_WORK TASK_
Repeat word for word the line with "Enable the Remote" and every line after it until the records below run out.
————
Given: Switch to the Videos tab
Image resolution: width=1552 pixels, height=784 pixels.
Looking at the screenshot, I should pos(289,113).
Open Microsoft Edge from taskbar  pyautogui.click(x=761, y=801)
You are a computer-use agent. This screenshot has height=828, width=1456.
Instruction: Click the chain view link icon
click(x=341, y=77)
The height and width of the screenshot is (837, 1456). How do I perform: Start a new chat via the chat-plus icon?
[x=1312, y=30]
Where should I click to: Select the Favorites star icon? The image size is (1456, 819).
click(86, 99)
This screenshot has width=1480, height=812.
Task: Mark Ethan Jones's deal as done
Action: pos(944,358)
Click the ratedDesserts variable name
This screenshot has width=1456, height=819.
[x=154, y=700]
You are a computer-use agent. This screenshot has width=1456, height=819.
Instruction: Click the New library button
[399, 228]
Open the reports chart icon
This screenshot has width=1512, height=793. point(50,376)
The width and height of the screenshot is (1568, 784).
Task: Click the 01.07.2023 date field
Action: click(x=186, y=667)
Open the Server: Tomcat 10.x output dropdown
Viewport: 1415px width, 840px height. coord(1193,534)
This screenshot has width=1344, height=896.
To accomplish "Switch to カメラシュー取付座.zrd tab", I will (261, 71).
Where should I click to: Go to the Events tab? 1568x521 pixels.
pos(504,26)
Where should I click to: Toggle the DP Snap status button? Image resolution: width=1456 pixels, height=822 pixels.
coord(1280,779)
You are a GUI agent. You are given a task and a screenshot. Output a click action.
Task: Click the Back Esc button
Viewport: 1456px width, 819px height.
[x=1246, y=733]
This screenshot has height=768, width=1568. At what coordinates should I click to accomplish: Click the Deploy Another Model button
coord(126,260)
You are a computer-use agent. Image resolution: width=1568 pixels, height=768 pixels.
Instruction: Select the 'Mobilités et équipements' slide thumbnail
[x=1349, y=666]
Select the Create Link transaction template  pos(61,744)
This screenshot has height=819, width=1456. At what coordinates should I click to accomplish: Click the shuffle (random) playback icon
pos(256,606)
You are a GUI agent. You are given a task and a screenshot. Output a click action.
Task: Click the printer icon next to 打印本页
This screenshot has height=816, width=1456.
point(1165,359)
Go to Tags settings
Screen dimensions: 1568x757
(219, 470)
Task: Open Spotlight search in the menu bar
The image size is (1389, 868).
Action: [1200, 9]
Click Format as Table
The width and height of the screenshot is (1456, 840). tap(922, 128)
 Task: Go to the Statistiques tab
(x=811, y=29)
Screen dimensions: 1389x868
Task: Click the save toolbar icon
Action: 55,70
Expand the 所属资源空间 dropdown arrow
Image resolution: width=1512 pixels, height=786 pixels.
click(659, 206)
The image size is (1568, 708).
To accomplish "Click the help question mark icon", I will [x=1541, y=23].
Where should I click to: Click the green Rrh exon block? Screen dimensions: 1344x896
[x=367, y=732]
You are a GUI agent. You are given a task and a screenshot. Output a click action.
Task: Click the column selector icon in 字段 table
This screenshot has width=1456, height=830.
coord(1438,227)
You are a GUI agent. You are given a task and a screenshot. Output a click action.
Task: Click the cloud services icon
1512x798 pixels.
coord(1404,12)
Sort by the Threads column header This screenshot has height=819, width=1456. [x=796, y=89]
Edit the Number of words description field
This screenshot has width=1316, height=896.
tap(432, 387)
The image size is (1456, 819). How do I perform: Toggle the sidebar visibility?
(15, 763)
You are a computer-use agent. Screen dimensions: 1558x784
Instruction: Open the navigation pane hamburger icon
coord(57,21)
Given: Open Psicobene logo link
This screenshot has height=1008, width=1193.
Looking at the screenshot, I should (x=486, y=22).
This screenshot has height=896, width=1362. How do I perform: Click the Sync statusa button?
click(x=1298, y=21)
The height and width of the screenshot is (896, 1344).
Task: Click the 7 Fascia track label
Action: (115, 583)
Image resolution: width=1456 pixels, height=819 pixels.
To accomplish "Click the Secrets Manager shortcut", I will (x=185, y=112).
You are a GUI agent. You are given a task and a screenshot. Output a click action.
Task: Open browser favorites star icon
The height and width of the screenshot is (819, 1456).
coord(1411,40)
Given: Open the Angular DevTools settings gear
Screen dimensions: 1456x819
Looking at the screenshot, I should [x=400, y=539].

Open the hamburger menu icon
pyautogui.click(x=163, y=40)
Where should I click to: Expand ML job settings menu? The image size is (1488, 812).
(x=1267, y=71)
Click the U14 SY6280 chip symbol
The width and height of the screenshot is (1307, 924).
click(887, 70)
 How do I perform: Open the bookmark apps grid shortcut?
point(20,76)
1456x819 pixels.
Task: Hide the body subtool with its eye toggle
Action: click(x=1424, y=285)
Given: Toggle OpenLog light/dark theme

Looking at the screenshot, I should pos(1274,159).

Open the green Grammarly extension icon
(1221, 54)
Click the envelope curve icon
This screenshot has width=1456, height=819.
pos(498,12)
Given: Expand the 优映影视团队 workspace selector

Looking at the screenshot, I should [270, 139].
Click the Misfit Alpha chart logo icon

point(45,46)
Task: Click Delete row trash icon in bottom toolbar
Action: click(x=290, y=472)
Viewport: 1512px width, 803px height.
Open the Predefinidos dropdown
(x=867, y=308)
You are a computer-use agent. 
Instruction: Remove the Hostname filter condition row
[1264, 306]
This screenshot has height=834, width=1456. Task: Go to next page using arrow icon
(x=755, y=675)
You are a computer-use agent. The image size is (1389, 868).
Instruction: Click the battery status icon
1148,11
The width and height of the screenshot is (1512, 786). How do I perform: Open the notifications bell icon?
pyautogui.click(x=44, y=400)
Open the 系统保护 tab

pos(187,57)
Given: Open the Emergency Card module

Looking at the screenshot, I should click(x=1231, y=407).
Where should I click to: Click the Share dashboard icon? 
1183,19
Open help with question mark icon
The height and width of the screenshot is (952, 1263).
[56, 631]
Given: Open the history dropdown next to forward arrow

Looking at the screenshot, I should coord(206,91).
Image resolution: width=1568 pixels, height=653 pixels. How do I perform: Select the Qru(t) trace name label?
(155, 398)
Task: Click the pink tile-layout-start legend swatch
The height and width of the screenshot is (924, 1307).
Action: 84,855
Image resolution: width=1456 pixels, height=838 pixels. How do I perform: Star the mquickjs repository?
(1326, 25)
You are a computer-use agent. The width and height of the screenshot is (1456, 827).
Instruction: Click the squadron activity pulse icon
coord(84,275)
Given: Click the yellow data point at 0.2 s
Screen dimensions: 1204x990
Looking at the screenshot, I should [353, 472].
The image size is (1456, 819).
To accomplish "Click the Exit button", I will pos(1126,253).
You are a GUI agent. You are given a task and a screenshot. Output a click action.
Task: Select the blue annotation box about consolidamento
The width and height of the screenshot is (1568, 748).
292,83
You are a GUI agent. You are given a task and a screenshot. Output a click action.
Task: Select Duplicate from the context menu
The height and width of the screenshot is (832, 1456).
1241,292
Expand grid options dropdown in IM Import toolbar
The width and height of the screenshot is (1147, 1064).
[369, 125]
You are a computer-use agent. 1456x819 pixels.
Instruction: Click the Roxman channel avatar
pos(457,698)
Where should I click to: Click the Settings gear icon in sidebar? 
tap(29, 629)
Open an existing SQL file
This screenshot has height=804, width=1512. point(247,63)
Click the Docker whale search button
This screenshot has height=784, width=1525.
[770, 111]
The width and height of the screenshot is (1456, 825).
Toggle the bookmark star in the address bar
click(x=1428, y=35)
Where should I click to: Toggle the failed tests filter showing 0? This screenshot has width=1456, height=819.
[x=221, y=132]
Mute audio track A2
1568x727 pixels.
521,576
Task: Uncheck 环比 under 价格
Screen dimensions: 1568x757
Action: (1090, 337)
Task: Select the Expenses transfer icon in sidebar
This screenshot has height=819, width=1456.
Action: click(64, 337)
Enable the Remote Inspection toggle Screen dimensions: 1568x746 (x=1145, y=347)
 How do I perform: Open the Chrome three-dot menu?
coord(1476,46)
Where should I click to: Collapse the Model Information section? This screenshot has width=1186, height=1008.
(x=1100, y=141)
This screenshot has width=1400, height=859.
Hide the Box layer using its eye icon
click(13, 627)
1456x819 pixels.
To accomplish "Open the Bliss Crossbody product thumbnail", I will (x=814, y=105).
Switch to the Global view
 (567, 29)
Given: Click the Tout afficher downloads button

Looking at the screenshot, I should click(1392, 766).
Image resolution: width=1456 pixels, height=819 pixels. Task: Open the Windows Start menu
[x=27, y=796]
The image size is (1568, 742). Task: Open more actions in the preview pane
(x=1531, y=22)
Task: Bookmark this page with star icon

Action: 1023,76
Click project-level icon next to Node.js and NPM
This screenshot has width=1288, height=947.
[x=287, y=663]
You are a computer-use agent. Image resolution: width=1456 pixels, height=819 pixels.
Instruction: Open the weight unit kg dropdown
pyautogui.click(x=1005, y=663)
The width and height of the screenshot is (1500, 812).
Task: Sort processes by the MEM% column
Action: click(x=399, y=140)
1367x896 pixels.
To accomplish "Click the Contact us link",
————
_SOLVED PROBLEM_
Enable the Remote Inspection toggle Screen dimensions: 1568x746 (x=1145, y=347)
 How do I perform: Open the Chrome three-dot menu?
coord(1476,46)
Where should I click to: Collapse the Model Information section? This screenshot has width=1186, height=1008.
(x=1100, y=141)
This screenshot has width=1400, height=859.
Hide the Box layer using its eye icon
click(13, 627)
1456x819 pixels.
To accomplish "Open the Bliss Crossbody product thumbnail", I will (x=814, y=105).
Switch to the Global view
 (567, 29)
Given: Click the Tout afficher downloads button

Looking at the screenshot, I should click(1392, 766).
Image resolution: width=1456 pixels, height=819 pixels. Task: Open the Windows Start menu
[x=27, y=796]
The image size is (1568, 742). Task: Open more actions in the preview pane
(x=1531, y=22)
Task: Bookmark this page with star icon

Action: 1023,76
Click project-level icon next to Node.js and NPM
This screenshot has width=1288, height=947.
[x=287, y=663]
You are a computer-use agent. Image resolution: width=1456 pixels, height=819 pixels.
Instruction: Open the weight unit kg dropdown
pyautogui.click(x=1005, y=663)
The width and height of the screenshot is (1500, 812).
Task: Sort processes by the MEM% column
Action: click(x=399, y=140)
1367x896 pixels.
To accomplish "Click the Contact us link",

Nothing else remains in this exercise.